I slide the multi-tool into what looks like the main seam of the locking mechanism and feel around gently. There’s a slight resistance, then a give that doesn’t feel quite right. The crystalline lines pulse brighter, responding to the metal intrusion. I adjust my angle, probing deeper, and—

Click.

The door slides open silently, revealing an empty corridor.

Wait. Empty?

I freeze, half-expecting an alarm to sound or the guard to materialize from the shadows. Nothing happens. The hallway stretches in both directions, illuminated only by those same bioluminescent crystal veins embedded in the walls.

Where did the guard go?

I don’t have time to question my good luck. I slip into the corridor, closing the door carefully behind me. The tracking bracelet pulses once, as if registering my movement, but no alarms blare. Maybe they only monitor if I try to leave certain areas.

The corridors are a maze of polished obsidian and glowing crystal, all high ceilings and angular architecture designed for beings much taller than humans. But I’ve navigated worse. The Junction’s lower levels are a twisted nightmare of repurposed cargo holds and jury-rigged passages that would make this place look like a luxury resort.

I turn right, moving on instinct and memory toward what I hope is the central part of the fortress. My footsteps are nearly silent thanks to the soft soles of my boots—another OOPS courier essential. You never know when you’ll need to sneak pasta sleeping security drone or an irritable recipient who doesn’t want to sign for their package.

The walls here are covered with those unsettling murals I noticed earlier—stylized scenes of Zaterran warriors locked in battle, their crystalline weapons gleaming with artistic menace.
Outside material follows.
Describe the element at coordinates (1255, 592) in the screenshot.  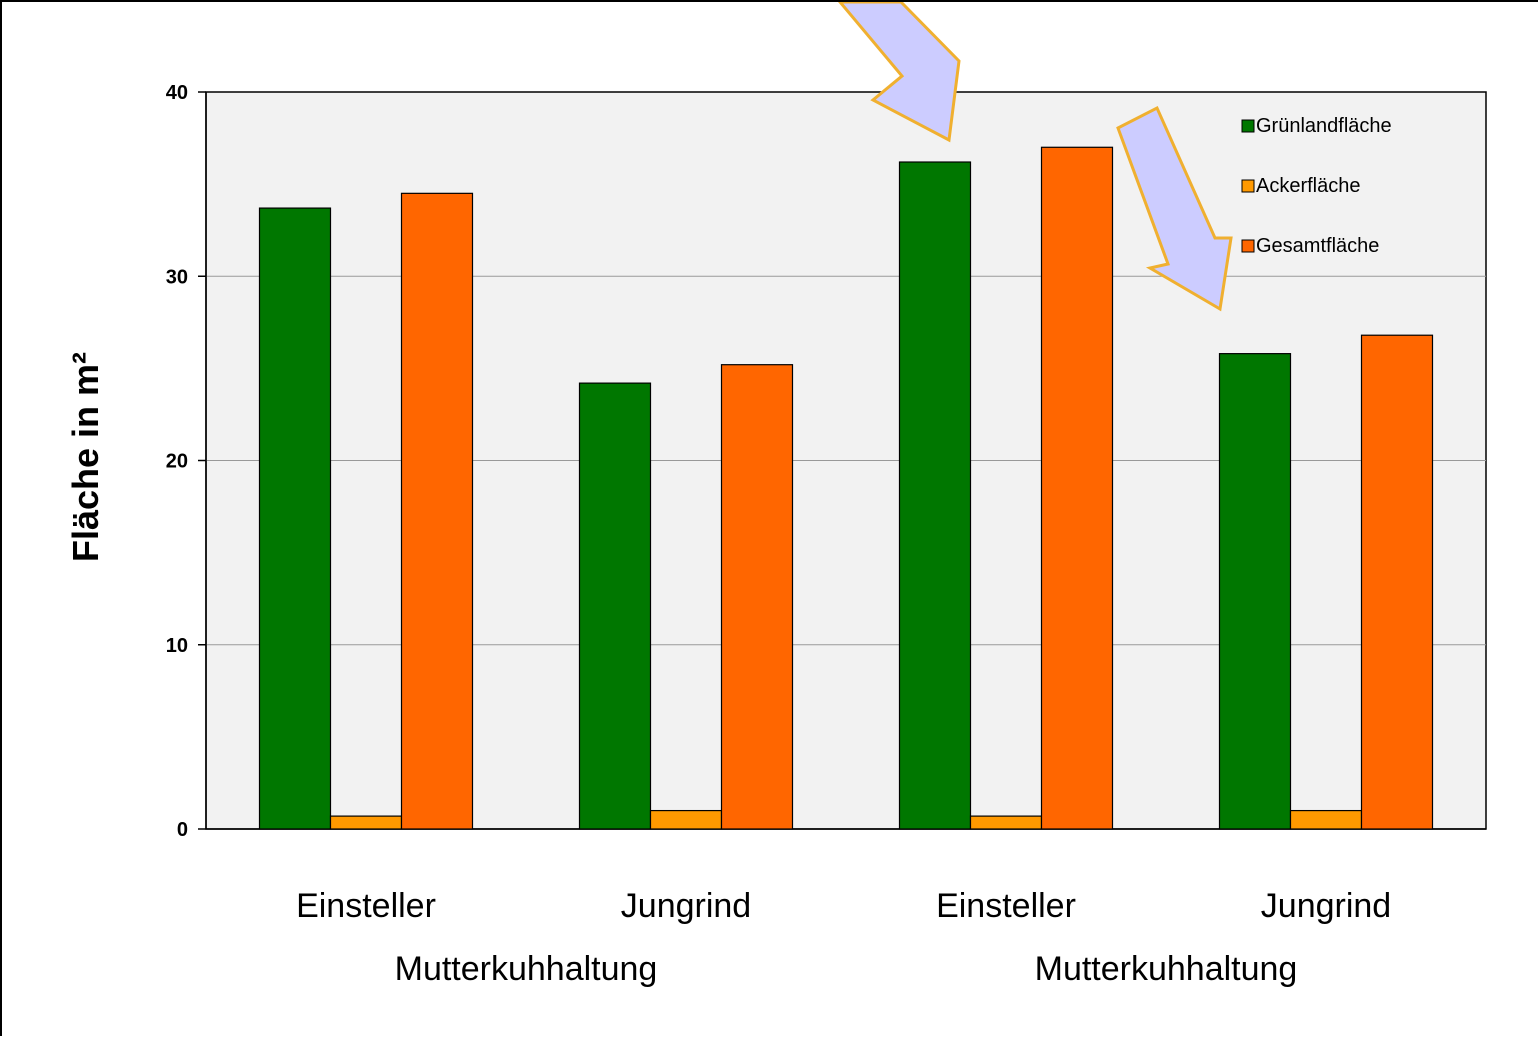
I see `bar-grünlandfläche-4` at that location.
The way the crystal veins pulse behind them makes the figures seem to move in my peripheral vision, like they’re watching my progress with alien disapproval.

I pass several doors, all closed, all with those same crystalline locking mechanisms. No labels, no signs, nothing to indicate what might be behind them. Either Zaterrans have incredible memories, or they use some kind of system I don’t understand.
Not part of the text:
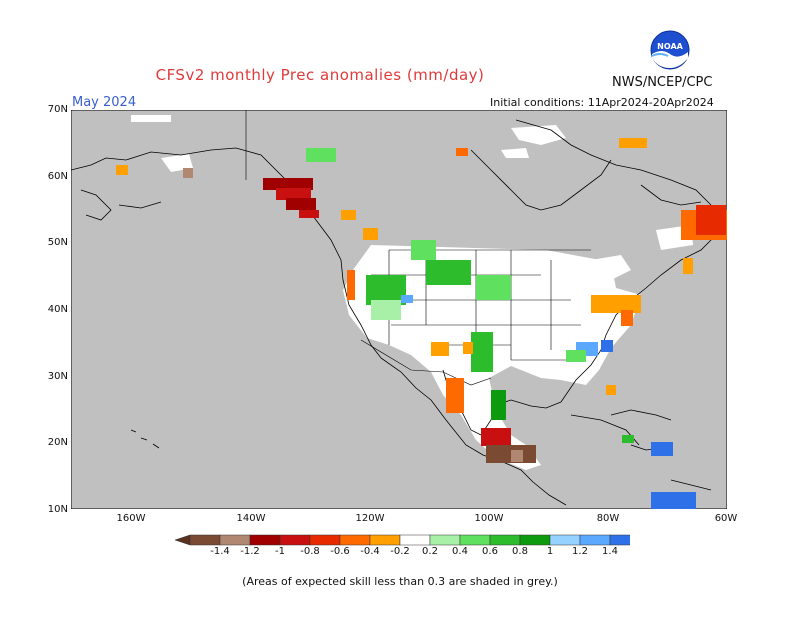 This screenshot has width=800, height=618. I want to click on lon-label-60w: 60W, so click(726, 518).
The silence is starting to get to me. No footsteps, no voices, no machinery hum. It’s like the entire fortress is holding its breath, waiting for something to happen.
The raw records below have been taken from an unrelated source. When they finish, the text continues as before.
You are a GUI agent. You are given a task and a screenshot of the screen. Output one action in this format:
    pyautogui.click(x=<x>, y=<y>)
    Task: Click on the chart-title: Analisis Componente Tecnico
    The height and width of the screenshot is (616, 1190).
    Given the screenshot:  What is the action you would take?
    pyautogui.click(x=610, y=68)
After what feels like forever but is probably only a few minutes, I reach a junction where the corridor splits three ways. The left path slopes downward into darkness, while the right curves upward toward what might be another level. The center continues straight ahead, but there’s something different about it—the crystal veins in the walls pulse with a faster rhythm, almost like a heartbeat.

Central command, maybe? Worth a shot.

I take the center path, moving more cautiously now. The lighting grows brighter as I proceed, and I hear the faint hum of machinery ahead. Finally—signs of life. Where there’s tech, there’s usually communication equipment.

The corridor widens into a circular chamber that screams “important stuff happens here.” Multiple workstations are arranged around a central holographic display, currently inactive and showing only a faint blue glow. The workstations are clearly designed for Zaterran physiology—too tall for me touse comfortably, with strange, angular interfaces that bear little resemblance to standard galactic tech.